• What to work on: In the records that follow, find each line containing "agent" and copy it.

====== Given data ======

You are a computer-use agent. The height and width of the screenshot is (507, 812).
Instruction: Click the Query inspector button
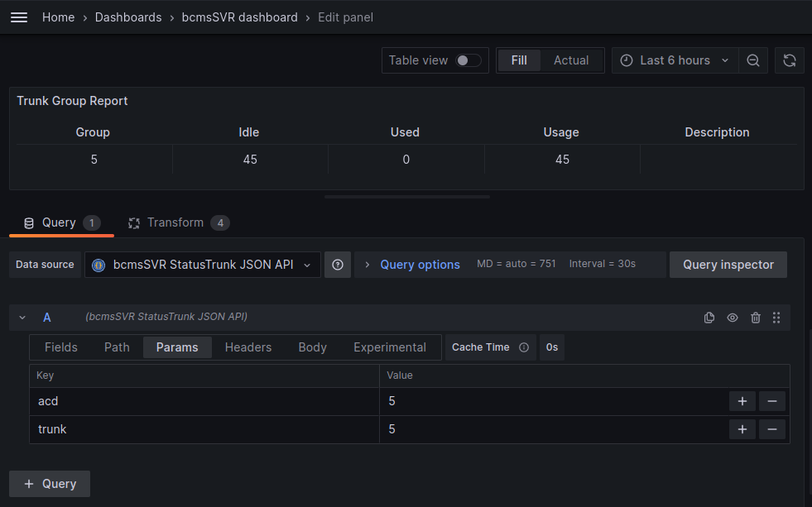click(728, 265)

======
====== Given data ======

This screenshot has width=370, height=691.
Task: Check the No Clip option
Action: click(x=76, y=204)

======
====== Given data ======

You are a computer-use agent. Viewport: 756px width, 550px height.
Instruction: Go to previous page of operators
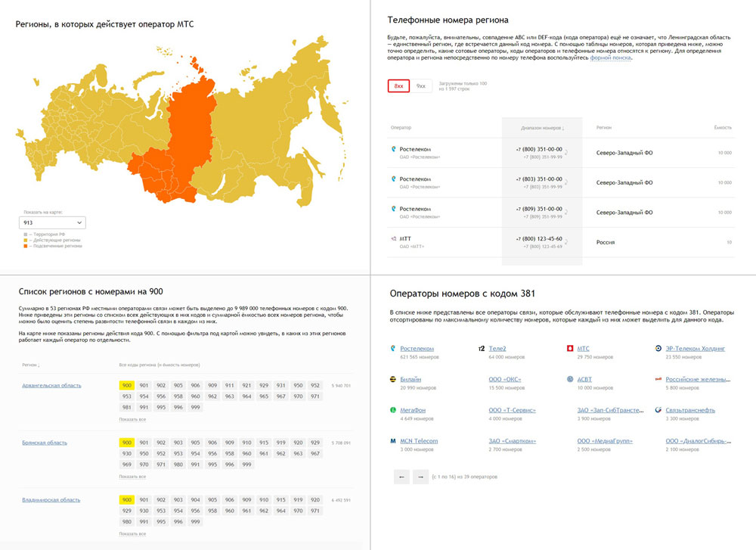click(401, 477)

======

• Reply to the task:
You are a computer-use agent. The height and width of the screenshot is (507, 812).
You are a computer-use agent. Viewport: 756px width, 550px height.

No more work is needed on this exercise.